The next day I went to go see my doctor at the request of my mom. My doctor told me that what I was experiencing wasn’t normal. It sounds obvious now, but up until that point, I had no idea I had a disorder, because how I was acting was all I had ever known. I was apprehensive about taking pills, so I started out with therapy, where I would sit in a room three times a week and learn how to “visualize myself calmly and rationally.” I was supposed to do this whenever I felt an attack coming on; unfortunately I think that I had lived with anxiety far too long for this to work properly. I kept having panic attacks, so I had to go back to the drawing board. For the next few months I tried everything my doctor suggested for calming myself: talking to my parents, yoga, herbal teas, you name it, I tried it. Yet, I was still having panic attacks.

Eventually, my doctor prescribed Lexapro, a common anti-depressant/anti-anxiety medication. I was still hesitant to start taking a drug like this, having heard all the horror stories about how they backfire, and can sometimes lead to suicidal tendencies or make you really tired, but at that point, I was sick of uncontrollable anxiety running my life. I had already tried everything else; why not give this a shot?

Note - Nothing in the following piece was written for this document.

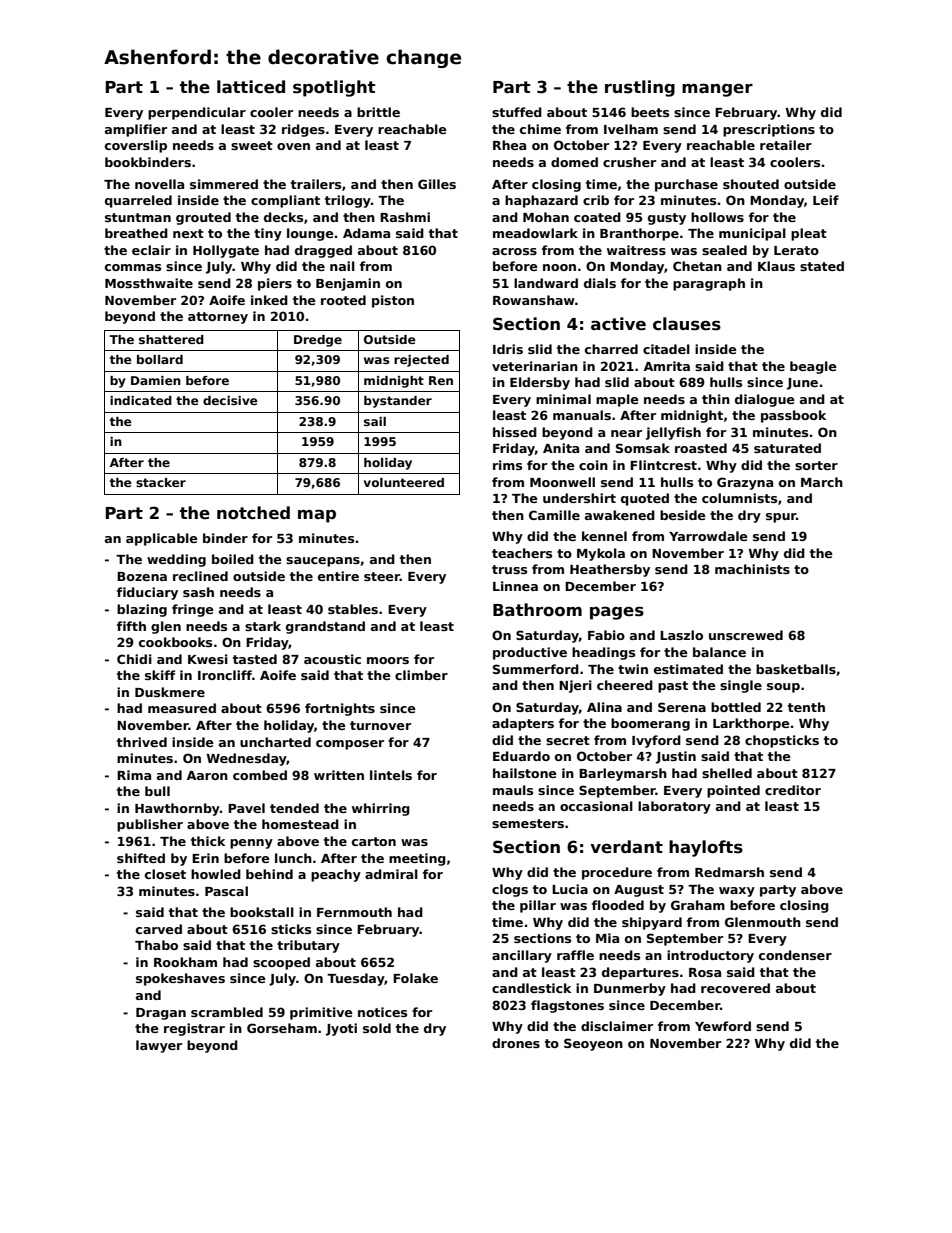 This screenshot has height=1233, width=952. I want to click on coverslip, so click(136, 146).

I was only on the pills for a week, when I started to see a difference. I was still on edge about certain things (like school work, and important things I had to get done; hey, I’ll always be that way), but for the first time in a long time, I finally felt like myself. I felt free, like I could go out with friends and have fun without my anxious brain nagging me every step of the way.

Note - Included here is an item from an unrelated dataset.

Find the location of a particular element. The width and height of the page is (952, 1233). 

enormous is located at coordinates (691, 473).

It’s been six months since my last self-inflicted black eye and my last huge panic attack; though I did have a small one just three days ago when I couldn’t stop thinking about my piles of homework. Still, it’s the best feeling in the world to finally be free of something that has held you back for so long. Better living through chemistry, I guess. And from now on, I’m only going to go in the bathtub for showers.